I wasn’t considering quitting writing. Storytelling was and still is my passion. I had been warned that rejection letters were inevitable and that I would need to develop a thick skin to being told “thank you, but no.” However, rejection letters have a powerful effect on us writers because they feed the part of our brain teeming with doubt. I was trying to decide what that particular rejection meant for me and my story. Did I still believe in these characters? Did I still believe that the work represented the best of my skills? Was the problem something in my query letter or my manuscript? I didn’t know and so was paralyzed by indecision.

My friend’s story reminded me that I was letting the letter have power over my actions and needed to show it, and myself, that I wasn’t afraid of it anymore.

And so, I decided to reframe my problem. Quite literally. I went to the store and spent about five dollars on a plain, black, plastic picture frame. I printed out the first page of the rejection and hung it on the wall in my office. I stepped back, looked at my framed failure, and told myself aloud that this was a step in the process. I would fail again. I would succeed. I’d hang each on my wall because I owned them, they did not own me.

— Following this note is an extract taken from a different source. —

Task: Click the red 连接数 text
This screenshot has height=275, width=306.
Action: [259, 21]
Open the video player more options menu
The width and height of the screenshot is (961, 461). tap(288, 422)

In the years since, I’ve added many more black frames to my wall. However, I’ve also added a few silver frames, my wins. There aren’t many silvers in comparison to the blacks, but they would not exist at all had I not decided to move past my fear and self-pity to keep pushing myself to grow. Each time I look at that wall, I am reminded of what those failures taught me, and that I have persevered. Despite the failures, I am still writing, still submitting, and still growing. With enough hard work and determination, I will have my writing career. I just need to keep dusting myself off after each and every failure and choosing what I really want.